Bir önem semboldüler şimdi taşın kayanın arasında.
Daha da yaşlanmış bizim köylüler,
Bıkkın, canından bezgin.
İki lafın belini kıracak adam arıyor bizim köylüler.
Ölümde var bizim köyde düğün, dernek, şamata.
Eski günleri yaşamak bizim köyde,
Gençlik parkında gecenin bi yarısına kadar uzanan sohbetin ayak seslerini dinlemek.

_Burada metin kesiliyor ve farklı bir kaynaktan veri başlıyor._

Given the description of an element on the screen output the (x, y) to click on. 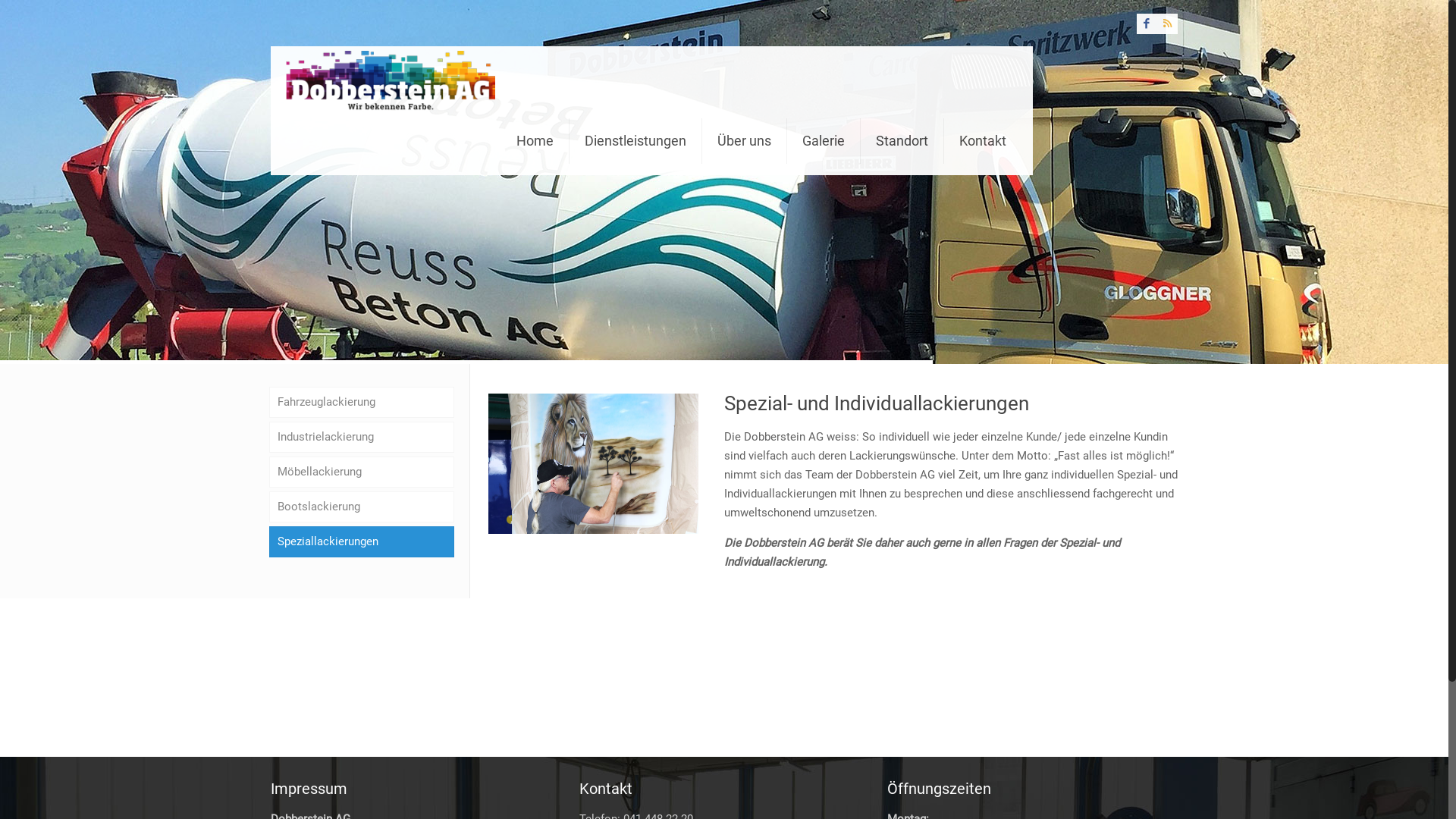
RSS Element type: hover (1167, 23)
Autospritzwerk Dobberstein Element type: hover (390, 76)
Kontakt Element type: text (982, 140)
Speziallackierungen Element type: text (361, 541)
Dienstleistungen Element type: text (635, 140)
Fahrzeuglackierung Element type: text (361, 401)
Industrielackierung Element type: text (361, 436)
Home Element type: text (535, 140)
Facebook Element type: hover (1146, 23)
Galerie Element type: text (823, 140)
Bootslackierung Element type: text (361, 506)
Standort Element type: text (902, 140)
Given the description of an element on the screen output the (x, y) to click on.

Komşu fırının kapısında kireçli suyla demlediğimiz çayı içmek, vızır vıızır geçen arabaların yanında gecenin bi karanlığında eve yürümek
Bizim köy işte,
Kışları yalnız, soğuk,
Yazın evladını bekleyen anne baba gibi.
Doyumsuz bizim köyün sokakları,
Çocukluğumun geçtiği yollar.
Top oynadığımız sokakların yalnızlığı.
Köy bakkalının boşvermişliği hayatı…
Hepsi bizim köyde.
Sadece mezarlıklar sessiz.
Dua bekliyor.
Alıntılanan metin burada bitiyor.